■ What is being asked: In the data below, which lines hold "computer"? Copy every one.

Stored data
....

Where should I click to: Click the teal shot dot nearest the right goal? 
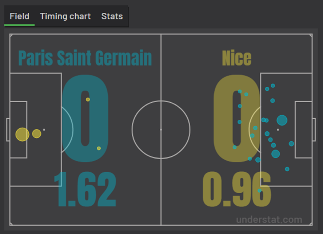[x=291, y=144]
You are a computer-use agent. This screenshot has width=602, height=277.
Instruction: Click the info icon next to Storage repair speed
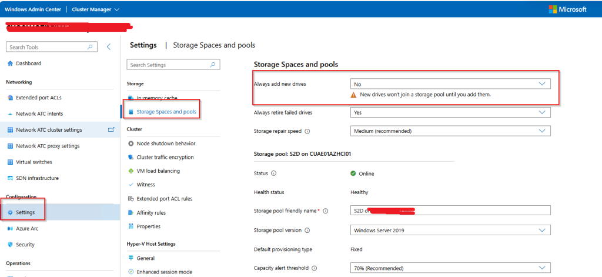[307, 131]
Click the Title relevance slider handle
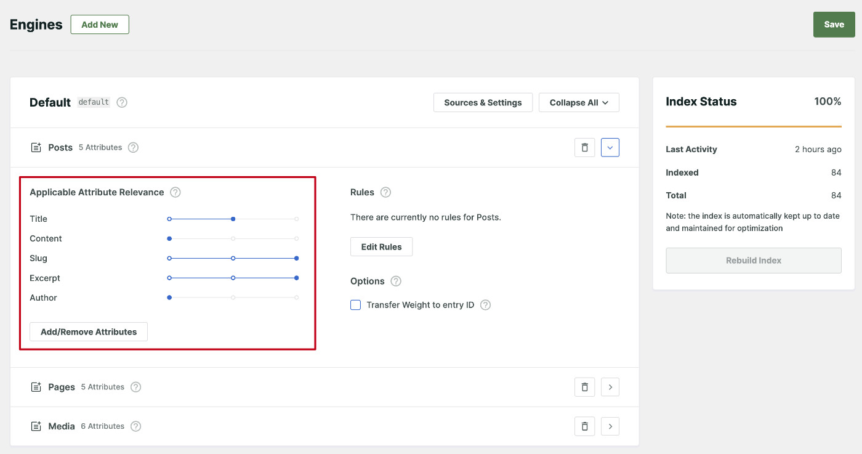Image resolution: width=862 pixels, height=454 pixels. [x=233, y=219]
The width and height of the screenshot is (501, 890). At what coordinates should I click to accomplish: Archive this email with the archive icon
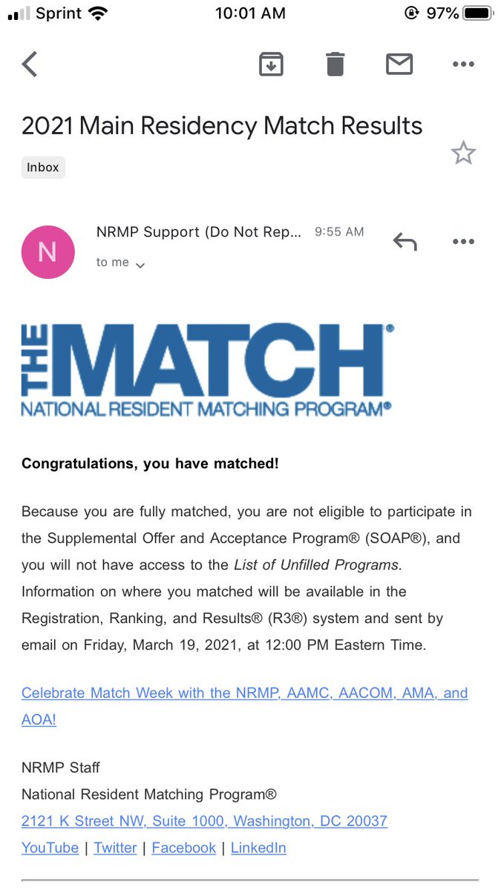pyautogui.click(x=272, y=65)
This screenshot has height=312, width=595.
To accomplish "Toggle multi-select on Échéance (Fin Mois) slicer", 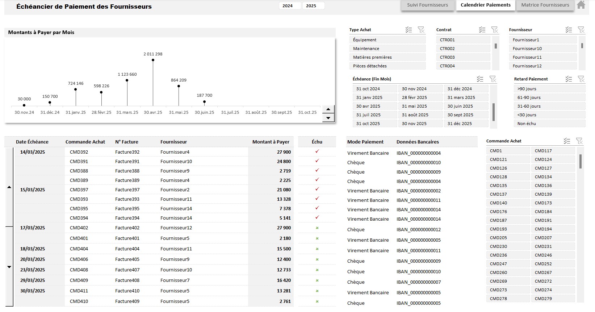I will (x=480, y=79).
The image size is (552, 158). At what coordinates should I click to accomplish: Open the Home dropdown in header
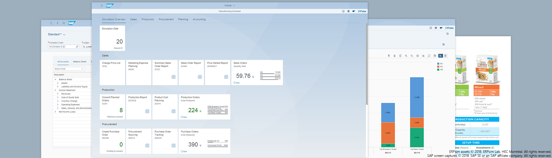[229, 5]
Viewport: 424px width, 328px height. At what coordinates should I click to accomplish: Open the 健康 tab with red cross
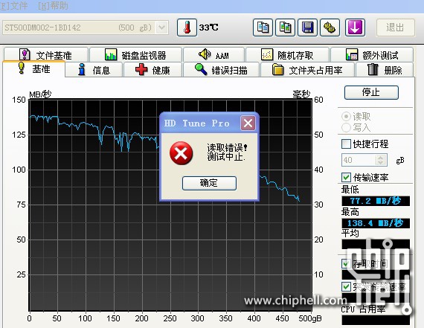tap(153, 70)
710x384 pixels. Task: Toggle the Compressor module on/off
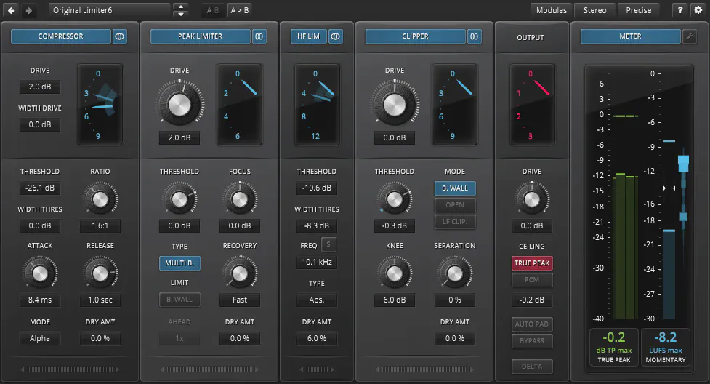pos(60,36)
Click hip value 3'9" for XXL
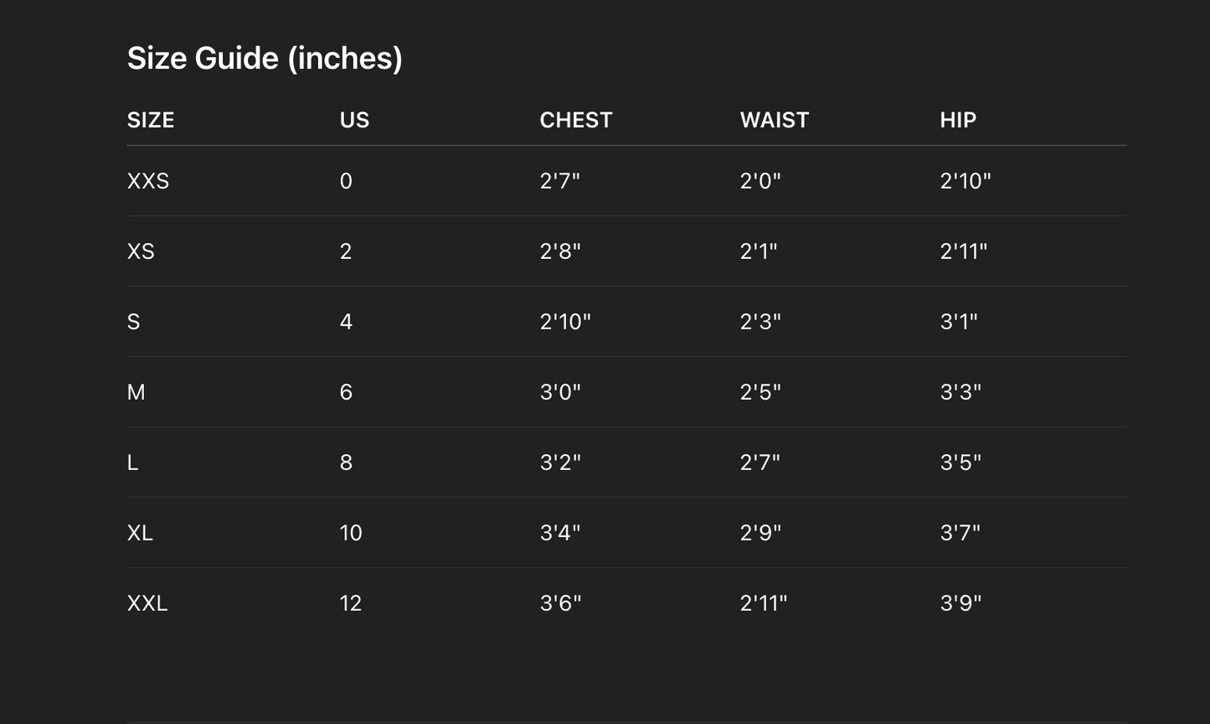The image size is (1210, 724). click(960, 603)
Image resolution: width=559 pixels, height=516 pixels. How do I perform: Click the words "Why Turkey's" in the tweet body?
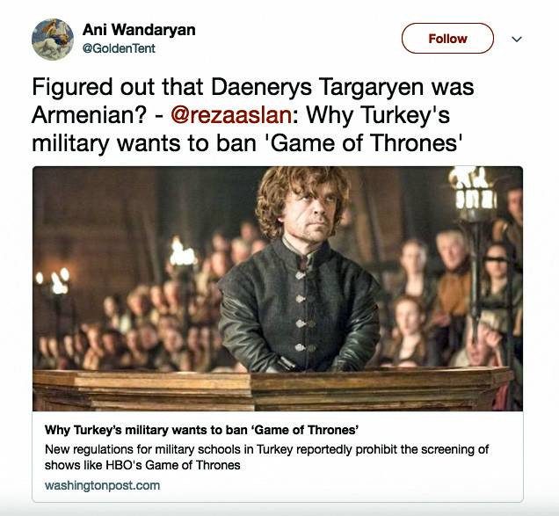click(378, 115)
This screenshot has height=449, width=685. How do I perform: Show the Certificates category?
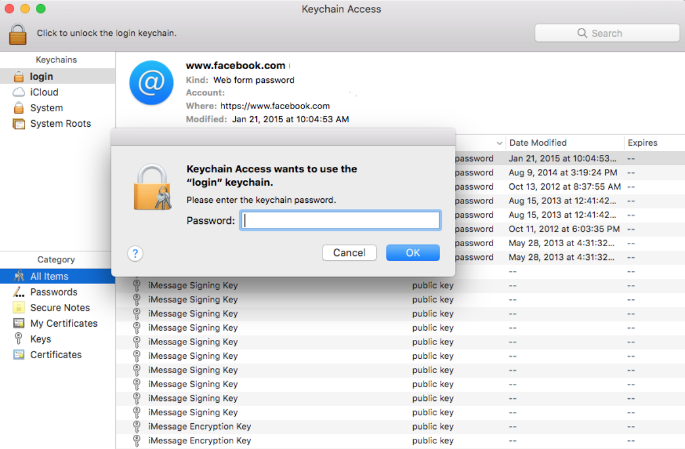point(55,355)
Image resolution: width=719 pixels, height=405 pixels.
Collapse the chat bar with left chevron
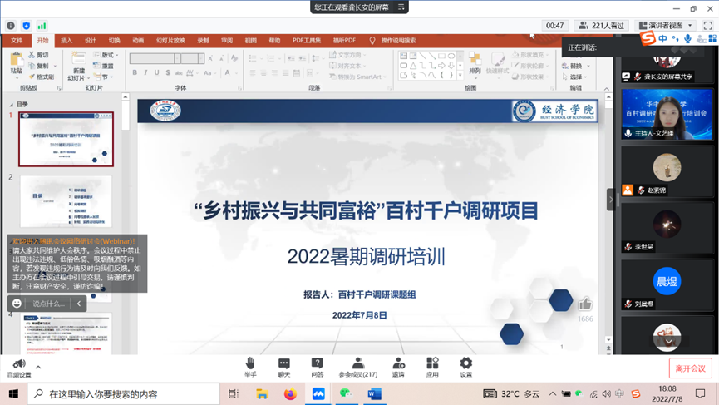[79, 304]
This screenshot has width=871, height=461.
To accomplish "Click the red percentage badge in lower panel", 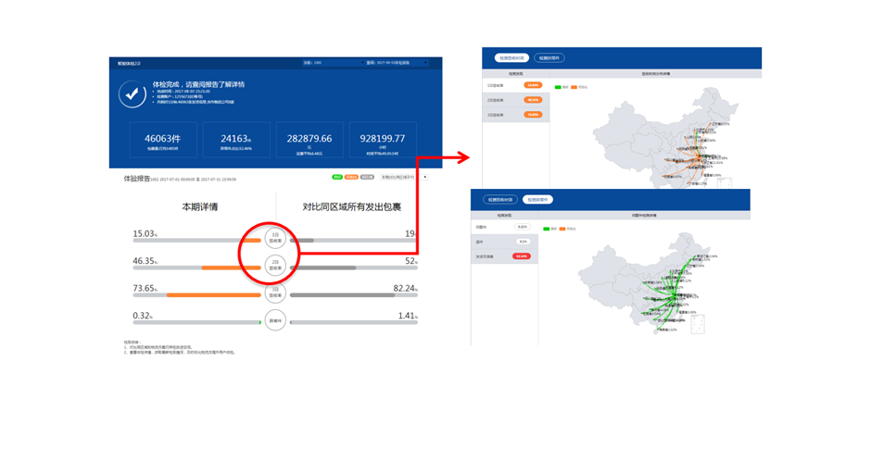I will (x=522, y=255).
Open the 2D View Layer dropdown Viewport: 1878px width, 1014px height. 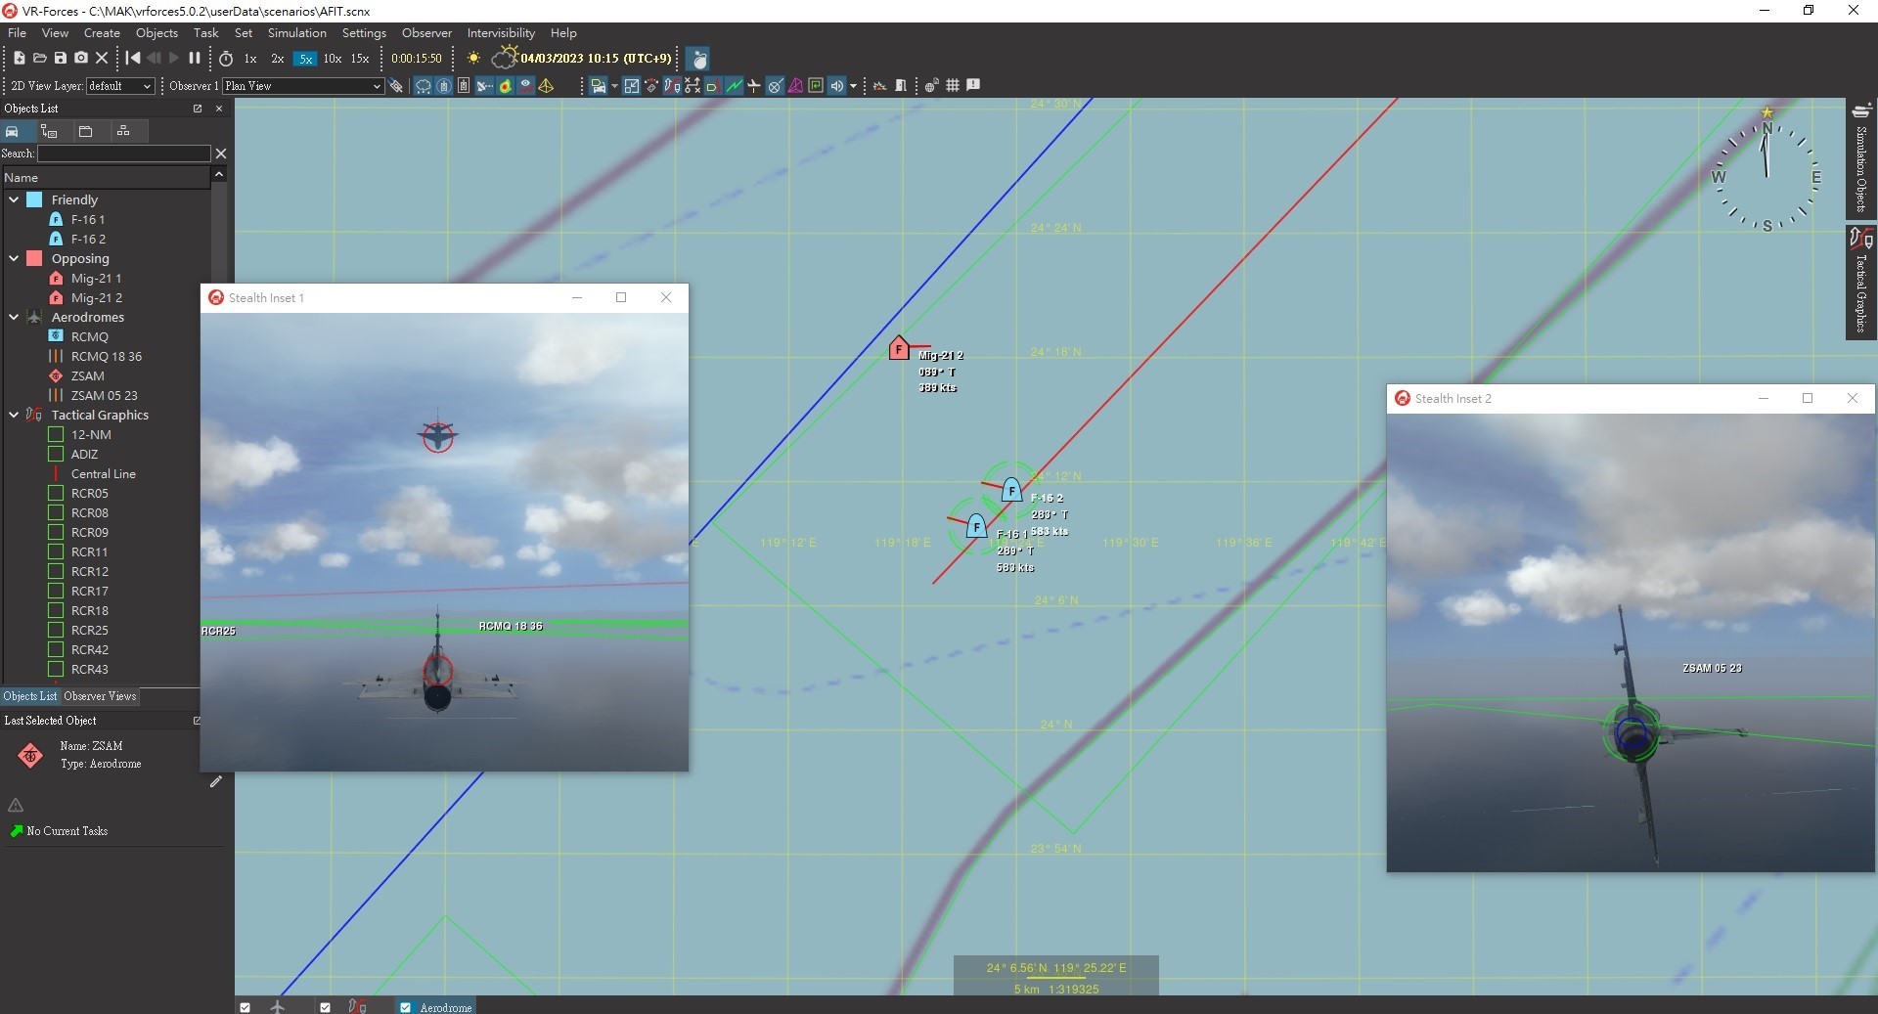coord(120,86)
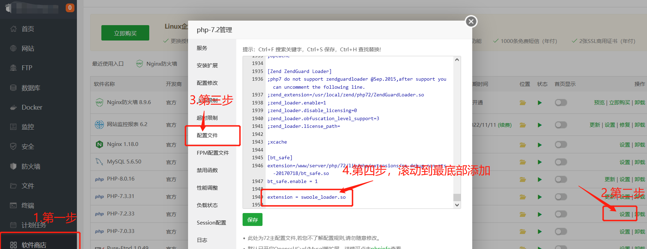Click the green play status icon for Nginx 1.18.0
Viewport: 647px width, 249px height.
(x=539, y=145)
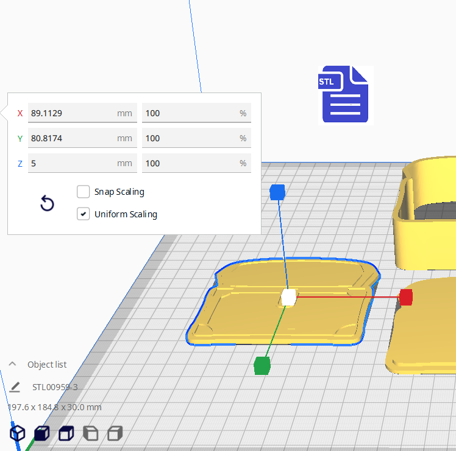Click the white center uniform scale handle
This screenshot has height=451, width=456.
(288, 298)
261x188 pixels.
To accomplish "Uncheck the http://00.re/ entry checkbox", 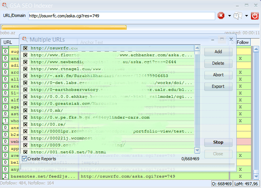I will coord(25,124).
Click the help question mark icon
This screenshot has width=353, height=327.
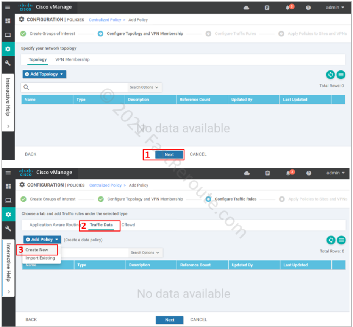pyautogui.click(x=308, y=8)
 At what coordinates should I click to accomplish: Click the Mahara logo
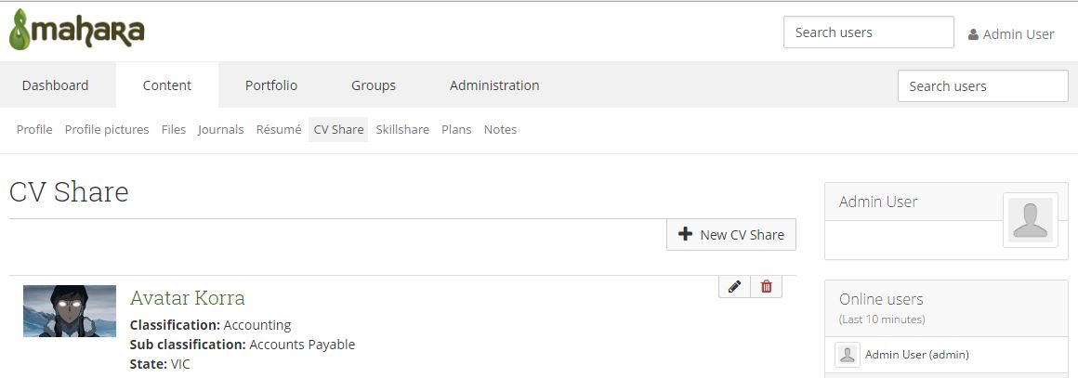click(x=77, y=31)
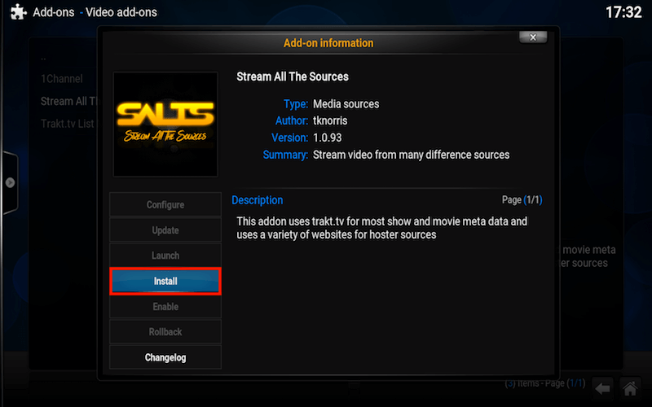652x407 pixels.
Task: Click the back arrow icon
Action: [x=602, y=387]
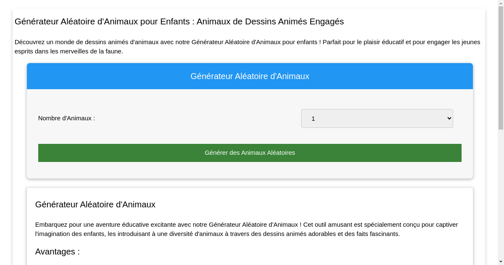This screenshot has width=504, height=265.
Task: Click the Embarquez description paragraph
Action: point(246,229)
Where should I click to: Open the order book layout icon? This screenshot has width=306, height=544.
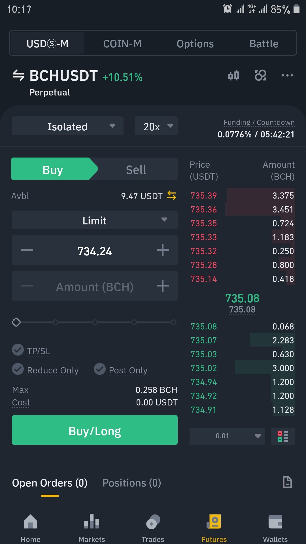pos(283,436)
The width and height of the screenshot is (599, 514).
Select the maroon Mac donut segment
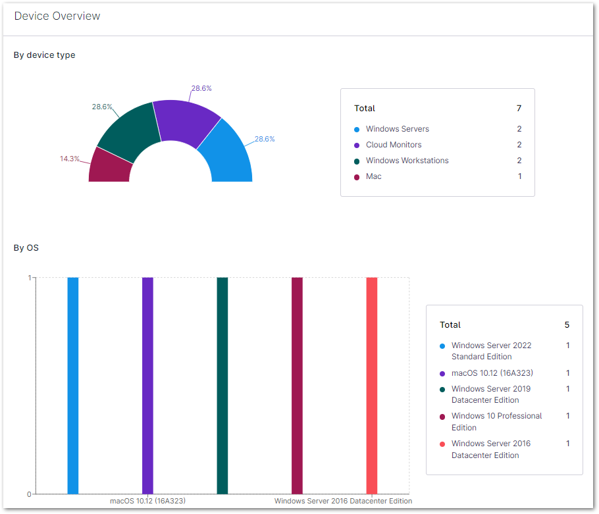(109, 167)
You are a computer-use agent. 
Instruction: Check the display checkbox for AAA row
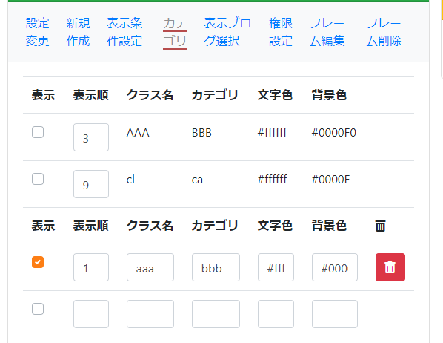[x=38, y=132]
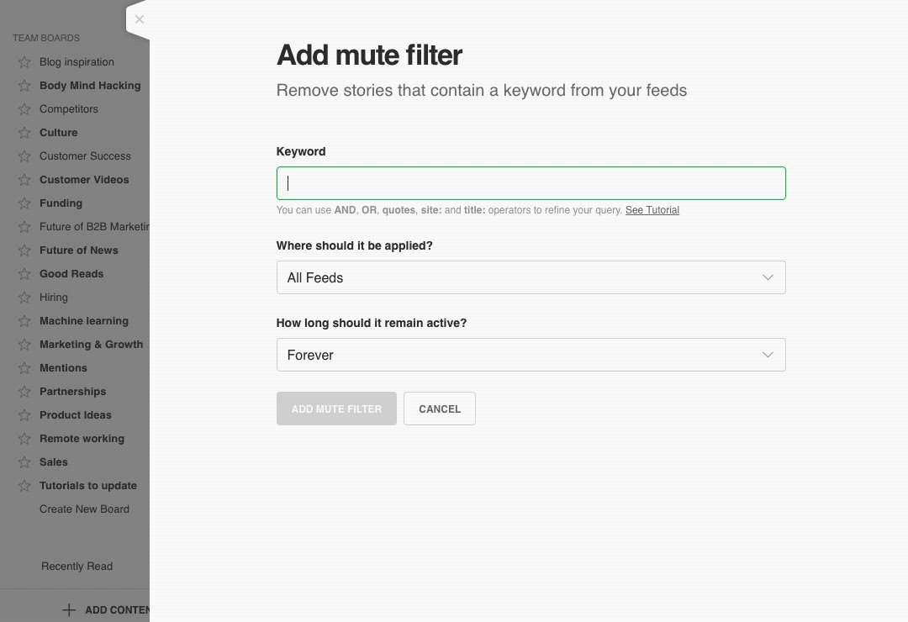
Task: Open the See Tutorial link
Action: 652,210
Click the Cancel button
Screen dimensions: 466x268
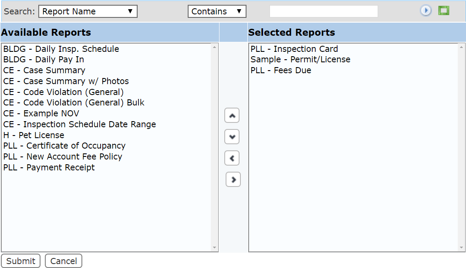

....

■ Result for this task:
You are a computer-use agent. This screenshot has width=602, height=277.
You are a computer-use agent. 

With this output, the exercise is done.